#### Exercise instructions:
Reproduce the following listing line for line, preserving every character, number, and symbol without alteration.

:: Source records

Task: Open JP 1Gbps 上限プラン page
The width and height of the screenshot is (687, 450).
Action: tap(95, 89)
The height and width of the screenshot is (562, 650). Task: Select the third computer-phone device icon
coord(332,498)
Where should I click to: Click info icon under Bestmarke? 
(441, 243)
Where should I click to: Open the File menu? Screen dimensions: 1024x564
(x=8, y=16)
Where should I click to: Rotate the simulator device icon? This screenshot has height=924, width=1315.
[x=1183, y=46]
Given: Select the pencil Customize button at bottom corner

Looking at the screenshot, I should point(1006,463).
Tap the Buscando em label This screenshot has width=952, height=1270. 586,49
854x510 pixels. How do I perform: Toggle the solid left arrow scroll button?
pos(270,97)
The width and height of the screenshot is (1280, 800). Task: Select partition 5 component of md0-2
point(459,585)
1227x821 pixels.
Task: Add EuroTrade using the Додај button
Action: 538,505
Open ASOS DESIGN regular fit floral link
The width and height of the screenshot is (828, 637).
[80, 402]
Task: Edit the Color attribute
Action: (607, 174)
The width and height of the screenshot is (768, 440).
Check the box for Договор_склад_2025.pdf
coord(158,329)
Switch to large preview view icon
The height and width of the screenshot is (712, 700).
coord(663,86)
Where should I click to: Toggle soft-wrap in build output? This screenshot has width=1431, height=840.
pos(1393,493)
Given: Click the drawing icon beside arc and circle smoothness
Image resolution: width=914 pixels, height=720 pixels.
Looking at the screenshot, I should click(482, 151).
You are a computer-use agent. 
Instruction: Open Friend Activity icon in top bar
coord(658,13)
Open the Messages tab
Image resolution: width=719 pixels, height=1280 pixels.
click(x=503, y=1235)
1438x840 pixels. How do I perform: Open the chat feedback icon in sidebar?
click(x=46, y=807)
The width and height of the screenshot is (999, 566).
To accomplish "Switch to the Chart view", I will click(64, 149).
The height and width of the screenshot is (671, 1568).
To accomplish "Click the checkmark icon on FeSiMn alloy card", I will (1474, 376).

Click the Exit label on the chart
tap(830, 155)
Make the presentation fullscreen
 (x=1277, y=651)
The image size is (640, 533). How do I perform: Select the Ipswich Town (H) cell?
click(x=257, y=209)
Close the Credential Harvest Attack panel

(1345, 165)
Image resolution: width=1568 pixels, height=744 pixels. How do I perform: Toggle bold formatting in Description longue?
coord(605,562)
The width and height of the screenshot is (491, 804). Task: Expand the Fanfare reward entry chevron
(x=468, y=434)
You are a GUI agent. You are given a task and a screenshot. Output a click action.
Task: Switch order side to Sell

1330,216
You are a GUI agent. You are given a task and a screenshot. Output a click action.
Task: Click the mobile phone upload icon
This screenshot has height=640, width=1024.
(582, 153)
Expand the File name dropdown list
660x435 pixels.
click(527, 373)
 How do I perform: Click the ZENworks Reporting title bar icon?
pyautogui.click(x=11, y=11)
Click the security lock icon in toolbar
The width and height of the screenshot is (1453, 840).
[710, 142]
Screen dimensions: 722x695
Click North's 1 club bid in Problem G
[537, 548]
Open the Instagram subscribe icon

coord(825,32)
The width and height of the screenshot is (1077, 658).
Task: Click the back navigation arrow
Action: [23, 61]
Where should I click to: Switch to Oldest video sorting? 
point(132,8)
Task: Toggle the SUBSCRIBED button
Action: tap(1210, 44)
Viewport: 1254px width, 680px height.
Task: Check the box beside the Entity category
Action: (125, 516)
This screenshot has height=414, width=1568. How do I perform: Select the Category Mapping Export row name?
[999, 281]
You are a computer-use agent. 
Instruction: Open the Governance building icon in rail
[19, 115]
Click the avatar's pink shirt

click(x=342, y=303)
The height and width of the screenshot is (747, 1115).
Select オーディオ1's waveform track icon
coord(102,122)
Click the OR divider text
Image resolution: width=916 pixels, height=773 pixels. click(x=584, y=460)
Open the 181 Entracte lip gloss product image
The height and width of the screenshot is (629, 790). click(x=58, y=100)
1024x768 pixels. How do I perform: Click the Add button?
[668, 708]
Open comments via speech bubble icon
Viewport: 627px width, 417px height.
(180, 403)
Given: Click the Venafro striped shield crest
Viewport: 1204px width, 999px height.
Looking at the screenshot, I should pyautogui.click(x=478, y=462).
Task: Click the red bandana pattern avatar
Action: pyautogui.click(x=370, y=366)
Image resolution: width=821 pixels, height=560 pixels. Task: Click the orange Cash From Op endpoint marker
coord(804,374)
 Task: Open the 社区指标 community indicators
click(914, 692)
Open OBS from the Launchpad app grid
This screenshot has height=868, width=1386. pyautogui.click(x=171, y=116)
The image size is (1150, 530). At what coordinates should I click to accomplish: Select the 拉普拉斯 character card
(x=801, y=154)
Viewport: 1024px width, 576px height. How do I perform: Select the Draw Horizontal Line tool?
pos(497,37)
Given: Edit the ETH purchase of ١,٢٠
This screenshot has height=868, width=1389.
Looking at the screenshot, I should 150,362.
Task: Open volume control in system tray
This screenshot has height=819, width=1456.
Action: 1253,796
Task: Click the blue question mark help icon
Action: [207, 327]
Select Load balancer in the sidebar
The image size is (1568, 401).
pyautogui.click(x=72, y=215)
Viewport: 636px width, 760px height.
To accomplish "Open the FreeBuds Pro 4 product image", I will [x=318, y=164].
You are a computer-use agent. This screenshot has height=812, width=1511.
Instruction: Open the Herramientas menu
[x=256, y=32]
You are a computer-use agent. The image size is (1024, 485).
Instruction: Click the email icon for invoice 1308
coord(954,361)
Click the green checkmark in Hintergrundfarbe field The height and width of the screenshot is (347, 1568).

::::

#### Full response:
Task: Open JP 1Gbps 上限プラン page
The width and height of the screenshot is (687, 450).
Action: tap(95, 89)
The height and width of the screenshot is (562, 650). Task: Select the third computer-phone device icon
coord(332,498)
Where should I click to: Click info icon under Bestmarke? 
(441, 243)
Where should I click to: Open the File menu? Screen dimensions: 1024x564
(x=8, y=16)
Where should I click to: Rotate the simulator device icon? This screenshot has height=924, width=1315.
[x=1183, y=46]
Given: Select the pencil Customize button at bottom corner

Looking at the screenshot, I should point(1006,463).
Tap the Buscando em label This screenshot has width=952, height=1270. 586,49
854x510 pixels. How do I perform: Toggle the solid left arrow scroll button?
pos(270,97)
The width and height of the screenshot is (1280, 800). Task: Select partition 5 component of md0-2
point(459,585)
1227x821 pixels.
Task: Add EuroTrade using the Додај button
Action: 538,505
Open ASOS DESIGN regular fit floral link
The width and height of the screenshot is (828, 637).
[80, 402]
Task: Edit the Color attribute
Action: (607, 174)
The width and height of the screenshot is (768, 440).
Check the box for Договор_склад_2025.pdf
coord(158,329)
Switch to large preview view icon
The height and width of the screenshot is (712, 700).
coord(663,86)
Where should I click to: Toggle soft-wrap in build output? This screenshot has width=1431, height=840.
pos(1393,493)
Given: Click the drawing icon beside arc and circle smoothness
Image resolution: width=914 pixels, height=720 pixels.
Looking at the screenshot, I should click(482, 151).
You are a computer-use agent. 
Instruction: Open Friend Activity icon in top bar
coord(658,13)
Open the Messages tab
Image resolution: width=719 pixels, height=1280 pixels.
click(x=503, y=1235)
1438x840 pixels. How do I perform: Open the chat feedback icon in sidebar?
click(x=46, y=807)
The width and height of the screenshot is (999, 566).
To accomplish "Switch to the Chart view", I will click(64, 149).
The height and width of the screenshot is (671, 1568).
To accomplish "Click the checkmark icon on FeSiMn alloy card", I will (1474, 376).

Click the Exit label on the chart
tap(830, 155)
Make the presentation fullscreen
 (x=1277, y=651)
The image size is (640, 533). How do I perform: Select the Ipswich Town (H) cell?
click(x=257, y=209)
Close the Credential Harvest Attack panel

(1345, 165)
Image resolution: width=1568 pixels, height=744 pixels. How do I perform: Toggle bold formatting in Description longue?
coord(605,562)
The width and height of the screenshot is (491, 804). Task: Expand the Fanfare reward entry chevron
(x=468, y=434)
You are a GUI agent. You are given a task and a screenshot. Output a click action.
Task: Switch order side to Sell

1330,216
You are a GUI agent. You are given a task and a screenshot. Output a click action.
Task: Click the mobile phone upload icon
This screenshot has height=640, width=1024.
(582, 153)
Expand the File name dropdown list
660x435 pixels.
click(527, 373)
 How do I perform: Click the ZENworks Reporting title bar icon?
pyautogui.click(x=11, y=11)
Click the security lock icon in toolbar
The width and height of the screenshot is (1453, 840).
[710, 142]
Screen dimensions: 722x695
Click North's 1 club bid in Problem G
[537, 548]
Open the Instagram subscribe icon

coord(825,32)
The width and height of the screenshot is (1077, 658).
Task: Click the back navigation arrow
Action: [23, 61]
Where should I click to: Switch to Oldest video sorting? 
point(132,8)
Task: Toggle the SUBSCRIBED button
Action: tap(1210, 44)
Viewport: 1254px width, 680px height.
Task: Check the box beside the Entity category
Action: (125, 516)
This screenshot has height=414, width=1568. How do I perform: Select the Category Mapping Export row name?
[999, 281]
You are a computer-use agent. 
Instruction: Open the Governance building icon in rail
[19, 115]
Click the avatar's pink shirt

click(x=342, y=303)
The height and width of the screenshot is (747, 1115).
Select オーディオ1's waveform track icon
coord(102,122)
Click the OR divider text
Image resolution: width=916 pixels, height=773 pixels. click(x=584, y=460)
Open the 181 Entracte lip gloss product image
The height and width of the screenshot is (629, 790). click(x=58, y=100)
1024x768 pixels. How do I perform: Click the Add button?
[668, 708]
Open comments via speech bubble icon
Viewport: 627px width, 417px height.
(180, 403)
Given: Click the Venafro striped shield crest
Viewport: 1204px width, 999px height.
Looking at the screenshot, I should pyautogui.click(x=478, y=462).
Task: Click the red bandana pattern avatar
Action: pyautogui.click(x=370, y=366)
Image resolution: width=821 pixels, height=560 pixels. Task: Click the orange Cash From Op endpoint marker
coord(804,374)
 Task: Open the 社区指标 community indicators
click(914, 692)
Open OBS from the Launchpad app grid
This screenshot has height=868, width=1386. pyautogui.click(x=171, y=116)
The image size is (1150, 530). At what coordinates should I click to accomplish: Select the 拉普拉斯 character card
(x=801, y=154)
Viewport: 1024px width, 576px height. How do I perform: Select the Draw Horizontal Line tool?
pos(497,37)
Given: Edit the ETH purchase of ١,٢٠
This screenshot has height=868, width=1389.
Looking at the screenshot, I should 150,362.
Task: Open volume control in system tray
This screenshot has height=819, width=1456.
Action: 1253,796
Task: Click the blue question mark help icon
Action: [207, 327]
Select Load balancer in the sidebar
The image size is (1568, 401).
pyautogui.click(x=72, y=215)
Viewport: 636px width, 760px height.
To accomplish "Open the FreeBuds Pro 4 product image", I will [x=318, y=164].
You are a computer-use agent. This screenshot has height=812, width=1511.
Instruction: Open the Herramientas menu
[x=256, y=32]
You are a computer-use agent. The image size is (1024, 485).
Instruction: Click the email icon for invoice 1308
coord(954,361)
Click the green checkmark in Hintergrundfarbe field The height and width of the screenshot is (347, 1568).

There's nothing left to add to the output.